**Records for the exercise**:
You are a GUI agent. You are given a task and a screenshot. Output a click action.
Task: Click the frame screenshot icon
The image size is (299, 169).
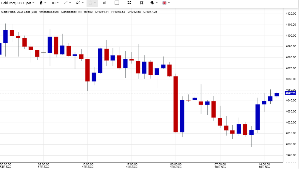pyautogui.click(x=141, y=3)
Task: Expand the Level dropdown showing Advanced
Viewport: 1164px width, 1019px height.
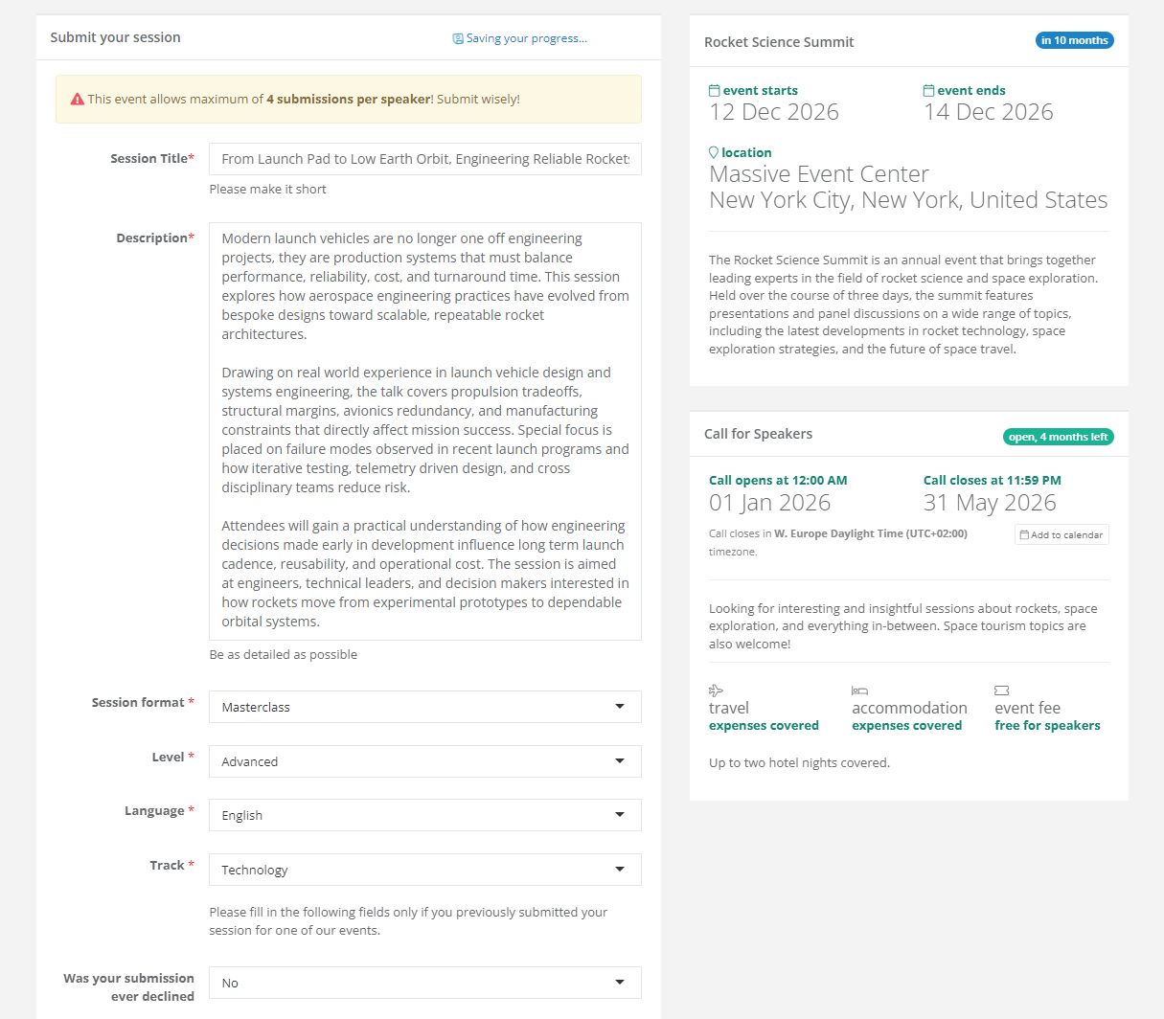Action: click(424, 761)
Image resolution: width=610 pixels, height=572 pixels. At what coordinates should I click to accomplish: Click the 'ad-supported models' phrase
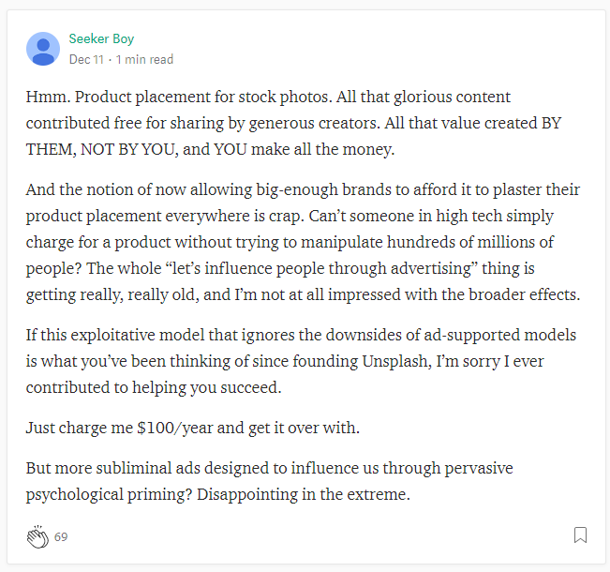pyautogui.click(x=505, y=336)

**Requirements**: Reproduce the records above verbatim, line by line, omitting the pictures.

**Answer to the task**:
You are a GUI agent. You are given a task and a screenshot. Output a click action.
Task: Click the frame screenshot icon
The image size is (299, 169).
pyautogui.click(x=141, y=3)
Task: Expand the Level dropdown showing Advanced
Viewport: 1164px width, 1019px height.
Action: click(424, 761)
Image resolution: width=610 pixels, height=572 pixels. At what coordinates should I click to accomplish: Click the 'ad-supported models' phrase
pyautogui.click(x=505, y=336)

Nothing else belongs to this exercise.